Foot orienteers race with a map, a compass and a clipcard or an electronic key (ECARD or  SPORTident card) to record when they visited the controls (checkpoints).

The Map and Course

At an event, competitors are provided with a map, which they can only look at once their race begins.  The map is marked with the “course” the orienteer is to complete for that race, but not the route they must take – that is up to the orienteer and that is where the skill and strategy comes in.  The course marked on the map will be a series of numbered control points – from the start triangle through to the finish – and will be particular to that event, even if the map of the area has been used before, so every competition is unique and provides new challenges.

Competitive orienteers practice a wide range of techniques to increase their ability to read and process the information on their map while running at speed.  It is this challenge to be faster, more efficient and to navigate over rough or ever-changing terrain that keeps competitors coming back for decades.

Orienteering maps are more detailed than topographical or street maps and use precise colouring and symbols that conform to international standards.


Foot orienteering has traditionally been a rural sport – forest and farmland, with an emphasis on endurance and long distance navigation.  It is now increasingly also an urban sport, using parks, streets and cityscapes in fast-paced, spectator friendly sprint orienteering.

Sprint Foot Orienteering

Sprint Orienteering favours fast-thinking, agile runners who can make split second route choices, and interpret complex urban environments such as school and university campuses and city centres.

Sprint orienteering is a great, fun way to give orienteering a go, without having to have very much time available.
They are usually easy to get to as they are often within city or town areas.
The courses range from about 1 to 3 kilometres and are very often on hard surfaces around buildings or even intricate street areas.
The map is printed at a larger scale than for other events – often 1:4000, containing lots of detail, and even showing things like canopies and stairs.  There are often features such as fences, gardens or water mapped with special symbols showing un-crossable obstacles – which mean you are not allowed to cross them even if you can.

Route choice is the key with Sprint orienteering.  On many legs you have to decide which way to go around the obstacles, such as buildings, often down small alley ways.  You have to read the map VERY carefully or you will find yourself with something like an un-crossable wall or garden in your way, meaning you have to go backwards and re-trace your steps, losing valuable time.  This makes Sprint orienteering a great mental challenge – you have to decide which way to go while running fast.

For the recreational orienteer – walking is fine in Sprint orienteering.  You can stroll around and still be back within 30 minutes.

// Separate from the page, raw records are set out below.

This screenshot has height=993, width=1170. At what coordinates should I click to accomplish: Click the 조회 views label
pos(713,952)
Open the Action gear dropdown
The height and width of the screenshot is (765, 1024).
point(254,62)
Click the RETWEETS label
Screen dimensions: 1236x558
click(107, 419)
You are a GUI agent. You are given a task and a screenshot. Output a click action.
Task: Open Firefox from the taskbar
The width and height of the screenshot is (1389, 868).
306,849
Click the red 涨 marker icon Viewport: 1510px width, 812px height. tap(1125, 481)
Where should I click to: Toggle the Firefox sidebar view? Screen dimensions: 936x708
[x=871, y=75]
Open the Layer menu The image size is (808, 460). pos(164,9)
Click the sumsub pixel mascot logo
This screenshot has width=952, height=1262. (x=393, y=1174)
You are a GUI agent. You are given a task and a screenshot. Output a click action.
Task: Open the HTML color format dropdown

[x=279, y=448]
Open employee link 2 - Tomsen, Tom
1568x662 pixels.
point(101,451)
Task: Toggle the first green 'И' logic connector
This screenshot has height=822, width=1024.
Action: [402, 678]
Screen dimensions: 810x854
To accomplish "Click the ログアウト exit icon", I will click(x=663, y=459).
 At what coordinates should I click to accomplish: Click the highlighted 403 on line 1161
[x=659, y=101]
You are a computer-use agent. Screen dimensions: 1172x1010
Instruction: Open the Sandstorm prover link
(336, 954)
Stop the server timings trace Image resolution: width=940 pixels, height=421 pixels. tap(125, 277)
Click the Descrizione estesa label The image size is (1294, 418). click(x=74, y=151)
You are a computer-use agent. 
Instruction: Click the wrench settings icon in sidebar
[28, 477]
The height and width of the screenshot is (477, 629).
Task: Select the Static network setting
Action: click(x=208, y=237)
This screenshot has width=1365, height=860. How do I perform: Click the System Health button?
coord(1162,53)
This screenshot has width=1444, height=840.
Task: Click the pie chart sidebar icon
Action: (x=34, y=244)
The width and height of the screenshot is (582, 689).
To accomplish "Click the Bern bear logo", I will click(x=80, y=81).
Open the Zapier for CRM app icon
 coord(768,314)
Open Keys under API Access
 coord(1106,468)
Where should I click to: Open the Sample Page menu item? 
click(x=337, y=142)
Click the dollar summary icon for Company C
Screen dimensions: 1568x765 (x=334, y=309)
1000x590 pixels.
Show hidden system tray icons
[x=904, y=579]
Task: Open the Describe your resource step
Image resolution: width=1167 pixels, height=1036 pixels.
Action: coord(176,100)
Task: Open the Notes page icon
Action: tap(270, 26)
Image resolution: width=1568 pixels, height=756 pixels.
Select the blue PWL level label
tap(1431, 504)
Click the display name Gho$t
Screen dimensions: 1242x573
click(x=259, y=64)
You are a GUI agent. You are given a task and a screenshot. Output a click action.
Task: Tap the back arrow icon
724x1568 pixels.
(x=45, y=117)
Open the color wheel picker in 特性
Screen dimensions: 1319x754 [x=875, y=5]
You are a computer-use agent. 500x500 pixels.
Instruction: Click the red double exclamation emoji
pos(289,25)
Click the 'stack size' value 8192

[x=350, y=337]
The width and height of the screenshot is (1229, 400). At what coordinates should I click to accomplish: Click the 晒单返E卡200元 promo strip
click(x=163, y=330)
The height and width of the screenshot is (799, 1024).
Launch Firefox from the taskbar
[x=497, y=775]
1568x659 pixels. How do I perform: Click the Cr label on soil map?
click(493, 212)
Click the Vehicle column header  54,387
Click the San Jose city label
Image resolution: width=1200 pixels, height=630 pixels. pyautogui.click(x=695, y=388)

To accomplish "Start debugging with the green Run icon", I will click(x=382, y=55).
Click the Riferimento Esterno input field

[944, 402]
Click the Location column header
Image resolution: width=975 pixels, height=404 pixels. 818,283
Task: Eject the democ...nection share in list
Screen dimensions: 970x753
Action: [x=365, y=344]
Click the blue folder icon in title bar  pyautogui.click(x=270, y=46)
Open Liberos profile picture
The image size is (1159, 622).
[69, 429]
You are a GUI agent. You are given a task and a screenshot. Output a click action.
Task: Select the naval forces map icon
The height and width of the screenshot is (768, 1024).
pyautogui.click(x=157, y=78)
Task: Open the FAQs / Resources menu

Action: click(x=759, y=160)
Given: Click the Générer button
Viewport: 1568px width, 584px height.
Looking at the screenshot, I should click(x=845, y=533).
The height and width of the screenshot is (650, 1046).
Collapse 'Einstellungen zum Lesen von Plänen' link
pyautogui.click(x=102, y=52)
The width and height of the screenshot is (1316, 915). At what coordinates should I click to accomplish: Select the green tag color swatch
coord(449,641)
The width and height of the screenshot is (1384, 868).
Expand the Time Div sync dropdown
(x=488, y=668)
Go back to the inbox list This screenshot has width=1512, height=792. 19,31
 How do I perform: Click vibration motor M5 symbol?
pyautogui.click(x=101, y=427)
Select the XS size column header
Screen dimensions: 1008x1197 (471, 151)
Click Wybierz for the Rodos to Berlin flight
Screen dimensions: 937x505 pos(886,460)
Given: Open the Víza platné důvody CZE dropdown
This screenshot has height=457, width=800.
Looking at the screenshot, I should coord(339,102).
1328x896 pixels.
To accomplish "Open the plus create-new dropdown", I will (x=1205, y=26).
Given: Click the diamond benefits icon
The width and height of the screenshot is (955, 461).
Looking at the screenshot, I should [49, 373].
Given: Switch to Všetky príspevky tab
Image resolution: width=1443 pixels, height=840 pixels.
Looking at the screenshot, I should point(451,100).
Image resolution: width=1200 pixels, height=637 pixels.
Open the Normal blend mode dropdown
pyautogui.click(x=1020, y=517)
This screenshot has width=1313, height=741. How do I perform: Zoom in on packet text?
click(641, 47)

Sprint orienteering is great for all the family (pushchairs included).  Go around together or challenge your friends and family to see who can be fastest.

For competitive Sprint orienteering – SECONDS COUNT!  Who can run the fastest and still keep thinking – one small bad decision can take you from first to last.

Individuals and Groups

Orienteering is usually an individual sport, with competitors starting at intervals. However there are also team relay events and mass start events. Many club and regional level events welcome small groups or families to complete a course together.